(Task material begins)

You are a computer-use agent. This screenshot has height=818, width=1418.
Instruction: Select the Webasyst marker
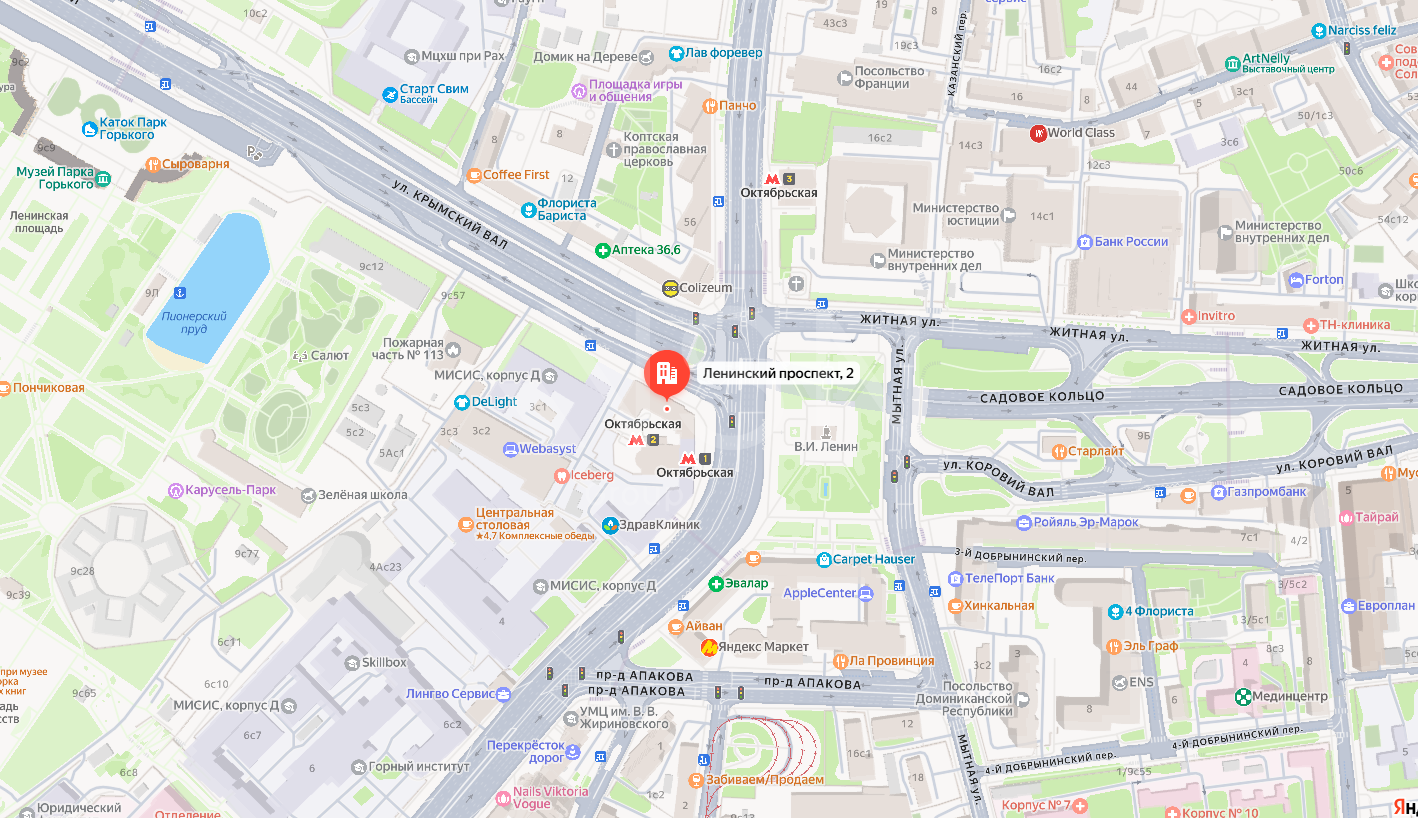tap(511, 449)
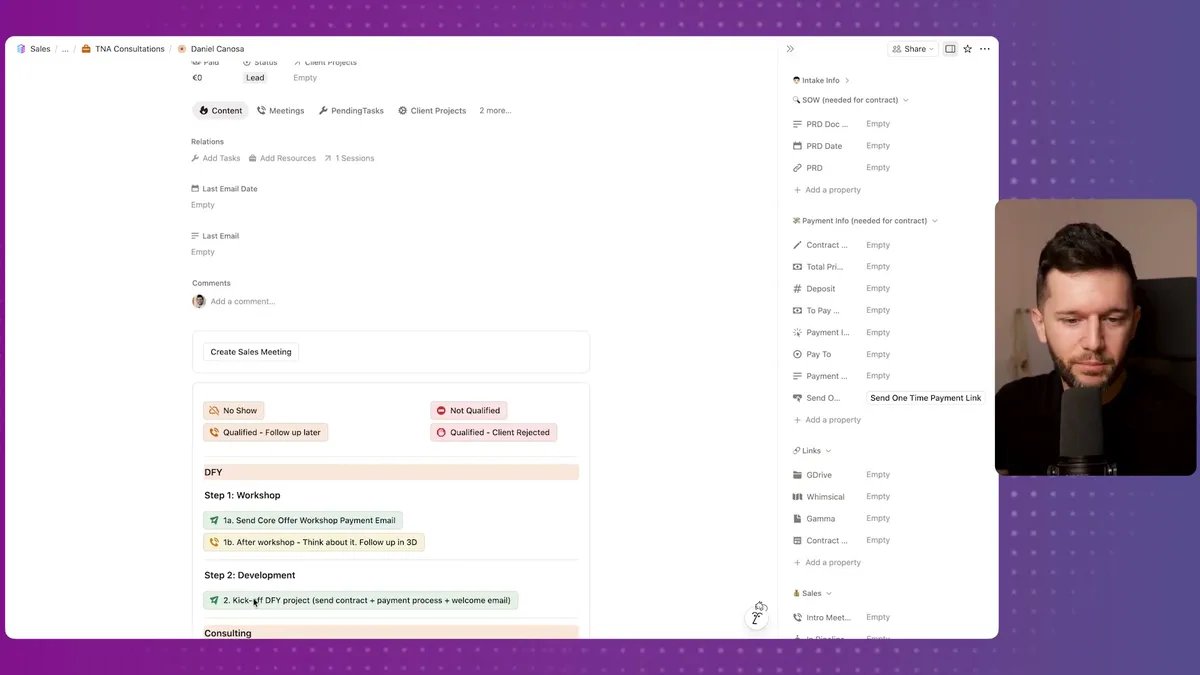Click the Create Sales Meeting button
This screenshot has width=1200, height=675.
point(251,351)
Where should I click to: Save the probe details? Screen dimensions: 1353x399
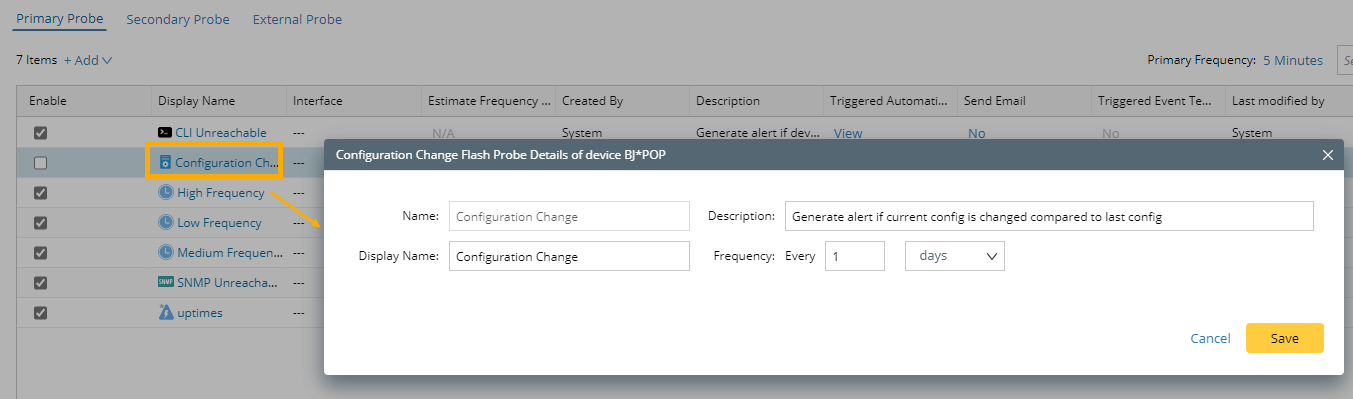pyautogui.click(x=1285, y=338)
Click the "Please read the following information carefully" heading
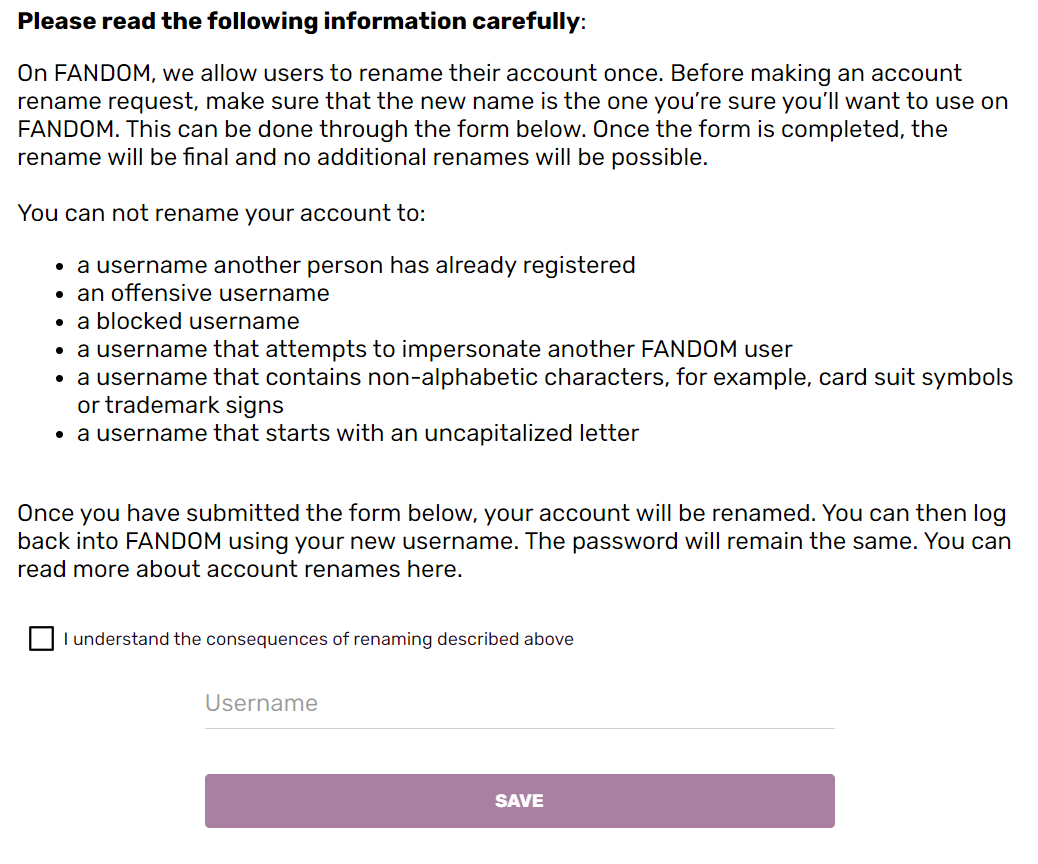This screenshot has width=1038, height=864. [x=298, y=22]
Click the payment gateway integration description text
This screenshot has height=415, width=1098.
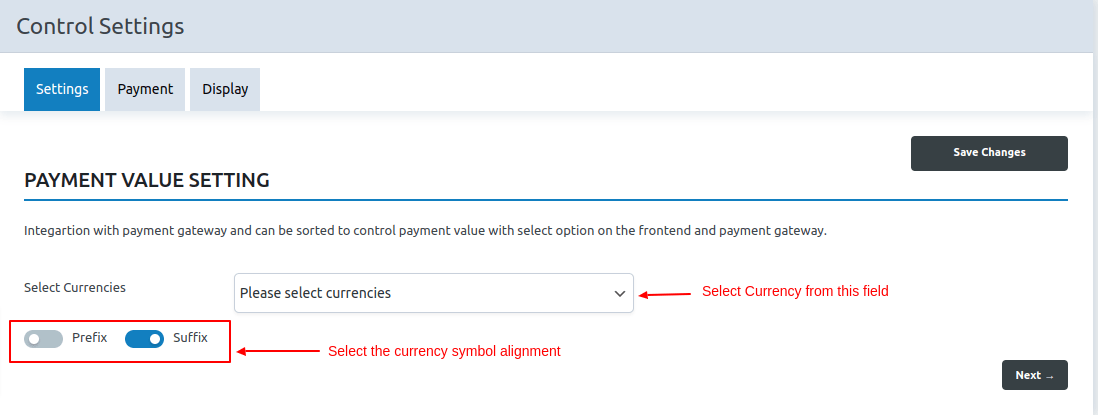(x=425, y=231)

(Task material ends)

The material above is to be output exactly, with each picture left out.

You are a computer-use agent. This screenshot has height=818, width=1418.
Instruction: Select the Webasyst marker
tap(511, 449)
Click the Create Sales Meeting button
This screenshot has width=1200, height=675.
point(251,351)
Where should I click to: Save the probe details? Screen dimensions: 1353x399
pyautogui.click(x=1285, y=338)
Click the "Please read the following information carefully" heading
This screenshot has width=1038, height=864. [x=298, y=22]
Click the payment gateway integration description text
This screenshot has height=415, width=1098.
(x=425, y=231)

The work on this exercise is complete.